In the North, the direction of the body, the work is action. It’s here that we resist destructive structures. This work is happening in movements like Black Lives Matter and Idle No More that resist oppression and racism.
In the West, the direction of the mind, the work is introspection. Here, we design alternative structures that move us toward the world we imagined in the East. When communities establish local currencies or municipal ID cards, for example, they are doing the work of re-designing structures.
And in the South, the direction of the heart, we attend to the work of healing and repairing relationships. Here, ceremony plays an important role.
For the healing work in the South, I turn to the condolence ceremony. The ceremony is rooted in the story of Aionwahta. There are many ways this story is told; this is how I remember it from Tom Porter, Mohawk of the Akwesasne community:
This story is about Aionwahta, whose wife and daughters were murdered. Heartbroken, he wandered the Earth until he came to a lake filled with quahog shells, white and purple. Here he began to string the shells onto a thread of sinew.
As he beaded it, he spoke his blessings of condolences for the sad and brokenhearted. He said: “If there is anyone in the world who feels as brokenhearted as I do, I will go see them. I will take an eagle feather and wipe the dust of death from their ears so they can hear the children talk, laugh, and sing. I will take a soft deer skin and wipe the tears from their eyes so they can see the beauty of Mother Earth and see the joy of their family. I would console them by taking the death from their eyes. And I will take medicine water and offer it to them so that when they drink, it will dislodge the grief and sadness so they will be refreshed, and can live again, and speak, eat, and be nourished.”
Today, when someone loses a loved one, we use the condolence ceremony.
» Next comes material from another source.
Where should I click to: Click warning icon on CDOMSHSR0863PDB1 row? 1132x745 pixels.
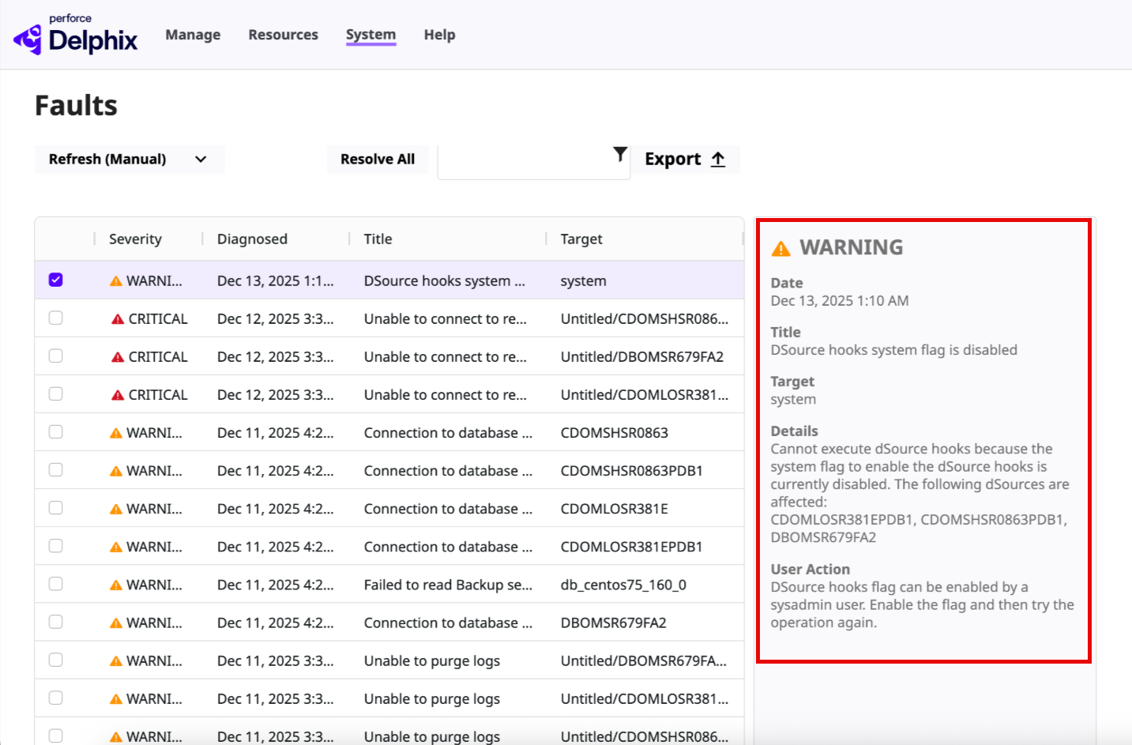(116, 472)
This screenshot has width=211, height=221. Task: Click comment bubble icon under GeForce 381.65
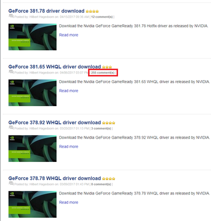pos(11,72)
As communities are devastated by the trauma of murder, police brutality, and climate destruction, we can dislodge the grief from our throats through shared ceremony.
On our land in East Oakland, we have a sweat lodge for healing rituals. When we enter the deep, dark belly of the turtle, we are cleansed by the heat, water, medicines, and prayers. In sharing ceremony with each other, we mend broken hearts, fragile bodies, troubled minds, and wounded souls.
To transform our communities that have suffered from racial injustice, work in all four quadrants of the Medicine Wheel is important. We move around the Medicine Wheel, resisting structural injustices, reimagining the world as healed, redesigning and building structures that support our vision, and repairing the damaged relationships that keep us from seeing ourselves and all beings as a part of one community.
Patricia St. Onge wrote this article for Make It Right, the Summer 2015 issue of Yes! Magazine. Patricia is founder of Seven Generations Consulting. She provides training and consulting in community organizing, social justice advocacy, and consensus building. She lives in East Oakland with her partner and six children.